These allegations were not even included in the summary
of the Starr evidence presented to the
committee on Oct. 5, 1998, by House majority counsel
Schippers. They are nothing more than an effort
to inflate the perjury allegations by converting
every statement that the President made about the
subject matter of Article II into a new count for
perjury. . . .
REPLY TO ARTICLE II
The evidence does not support the allegations of Article II. . . .
*The President denies that on or about Dec. 17, 1997,
he "corruptly encouraged" Monica Lewinsky "to
execute a sworn affidavit in that proceeding that
he knew to be perjurious, false and misleading." . . .
*Article II (2) alleges that the President encouraged
Ms. Lewinsky to give false testimony if and when
she was called to testify personally in the Jones
litigation. Again, Ms.

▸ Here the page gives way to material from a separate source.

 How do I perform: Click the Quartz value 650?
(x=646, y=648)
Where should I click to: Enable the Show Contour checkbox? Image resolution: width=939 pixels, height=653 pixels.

Lewinsky repeatedly denied that
anyone told her or encouraged her to lie. . . .
*It creates the erroneous impression that the President
gave Ms. Lewinsky instructions to conceal the
gifts in the Dec. 28 meeting by quoting her testimony
that "from everything he said to me" she would
conceal the gifts. But we know that Ms. Lewinsky
has repeatedly testified that no such discussion ever
occurred. Her reliance on "everything he said to
me" must, therefore, reflect her own plan to implement
discussions the two had had about concealing the
relationship long before her role in the Jones
litigation.
What this passage confirms is that Ms. Lewinsky had
very much in her mind that she would do what she
could to conceal the relationship -- a modus operandi
she herself acknowledged well pre-dated the
Jones litigation. That she took such steps does
not mean that the President knew of or participated in
them. Indeed, it appears that the entire gift-concealment
plan arose not from any plan suggested by
the President -- which the committee report so desperately
struggles to maintain -- but rather more
innocently from the actions of a young woman taking
steps she thought were best. . . .
*The President denies that he obstructed justice
in connection with Monica Lewinsky's efforts to
obtain a job in New York in an effort to "corruptly
prevent" her "truthful testimony" in the Jones case. .
. .
*The President denies that he "corruptly allowed
his attorney to make false and misleading statements
to a Federal judge" concerning Monica Lewinsky's
affidavit. . . .
*The President denies that he obstructed justice
by relating "false and misleading statements" to "a
potential witness," Betty Currie, "in order to corruptly
influence testimony." . . .
*This final allegation of Article II should be rejected
out of hand. The President has admitted
misleading his family, his staff, and the Nation
about his relationship with Ms. Lewinsky, and he has
expressed his profound regret for such conduct.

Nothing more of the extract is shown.